Tournament qualifiers hit Vienna's Lifeball in style

Life itself is a celebration for some people.

For three decades, the world has struggled to cope with the worldwide AIDS epidemic. At one time, even a mention of the disease would result in little more than quiet whispers. Today, most people have recognized that the fight against AIDS is not one to be faced with individual shame, but rather in concert with the world.

There have been many efforts to raise money for AIDS research, but none are as lavish and colorful as the Lifeball in Vienna, Austria.

This year, PokerStars sponsored the gala event by donating $100,000 and hosting a series of charity tournaments for its players.

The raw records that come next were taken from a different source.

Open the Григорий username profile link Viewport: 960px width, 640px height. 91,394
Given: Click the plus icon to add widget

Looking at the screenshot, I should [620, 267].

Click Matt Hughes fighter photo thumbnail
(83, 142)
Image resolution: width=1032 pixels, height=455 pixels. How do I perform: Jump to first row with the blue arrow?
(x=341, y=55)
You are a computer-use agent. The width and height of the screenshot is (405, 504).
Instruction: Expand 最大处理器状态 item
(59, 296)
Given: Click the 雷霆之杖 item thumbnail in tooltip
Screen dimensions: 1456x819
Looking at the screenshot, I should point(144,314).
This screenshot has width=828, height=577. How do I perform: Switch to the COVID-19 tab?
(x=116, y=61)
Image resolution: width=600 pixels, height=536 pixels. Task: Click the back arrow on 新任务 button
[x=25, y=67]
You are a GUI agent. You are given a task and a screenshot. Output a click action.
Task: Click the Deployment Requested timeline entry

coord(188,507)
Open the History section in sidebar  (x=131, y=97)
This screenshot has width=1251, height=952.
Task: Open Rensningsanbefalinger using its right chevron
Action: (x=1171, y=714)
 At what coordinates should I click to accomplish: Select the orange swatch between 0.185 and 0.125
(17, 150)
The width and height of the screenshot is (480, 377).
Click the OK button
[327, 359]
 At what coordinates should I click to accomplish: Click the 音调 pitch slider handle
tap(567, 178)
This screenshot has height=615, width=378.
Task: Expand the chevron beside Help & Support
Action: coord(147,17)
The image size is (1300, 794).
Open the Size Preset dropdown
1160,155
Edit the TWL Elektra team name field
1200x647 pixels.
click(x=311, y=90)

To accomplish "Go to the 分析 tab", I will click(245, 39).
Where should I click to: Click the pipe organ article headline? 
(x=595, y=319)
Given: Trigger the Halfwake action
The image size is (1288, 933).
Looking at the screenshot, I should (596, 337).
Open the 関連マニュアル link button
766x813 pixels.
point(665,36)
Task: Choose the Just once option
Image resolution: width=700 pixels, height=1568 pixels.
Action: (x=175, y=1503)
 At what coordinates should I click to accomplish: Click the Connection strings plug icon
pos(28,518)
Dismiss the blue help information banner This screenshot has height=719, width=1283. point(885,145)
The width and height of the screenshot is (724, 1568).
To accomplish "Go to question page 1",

The winners of some of those tournaments got free tickets to the biggest AIDS charity ball in the world.

Complete with a extraordinary fashion show, concert, and a celebrity poker tournament, the 2007 Lifeball was more than a sight to behold. It was a visceral experience for the PokerStars winners.

"We had never seen a spectacle such as this before--fantastic colorful costumes, kind and fun people. It was astounding!" said charity tournament qualifier Andrea Wirth.

The multi-colored crowd at the 2007 Lifeball

Poker game at 2007 Lifeball

Justin Green, a 31-year-old one-time accountant, also won his trip in one of the charity tournaments. While carousing around the Lifeball, he met a number of celebrities, including Jenna Jameson, Lance Bass, and Marcel Luske.

Justin Green in a surreal celebrity moment

Celebrity aside, Green was able to look past it all to recognize the importance of the event.

Green said, "At first, I felt that PokerStars involvement with the LifeBall was somewhat of an odd-couple mixture, but the fact that poker has exploded in popularity around the world allows PokerStars to take advantage of that popularity by donating to a very noble cause in the fight for a cure for a disease that can affect virtually anyone, anywhere."

Concert at Lifeball 2007

Supernova Tom Richter, a 23-year-old poker pro took his wife Sophie with him. He said, "The event was amazing, and we have never seen anything like it. We enjoyed the show and partied till 4 am. The PokerStars lounge had a great atmosphere and was super stylish.

"I think that the Life Ball with its tenure of 15 years has found acceptance with all areas of the community and internationally. This was recognizable in the strong presence of international people during the event. Taking this into consideration, PokerStars has found a strong charity partner to work with."

Tom Richter in Vienna

Tournament winner Dieter Schroder, a 36-year-old network planner for Versatel, agreed. He said, "Since the subject of AIDS has been pushed back in the recent past it is great that PokerStars have committed themselves to this project."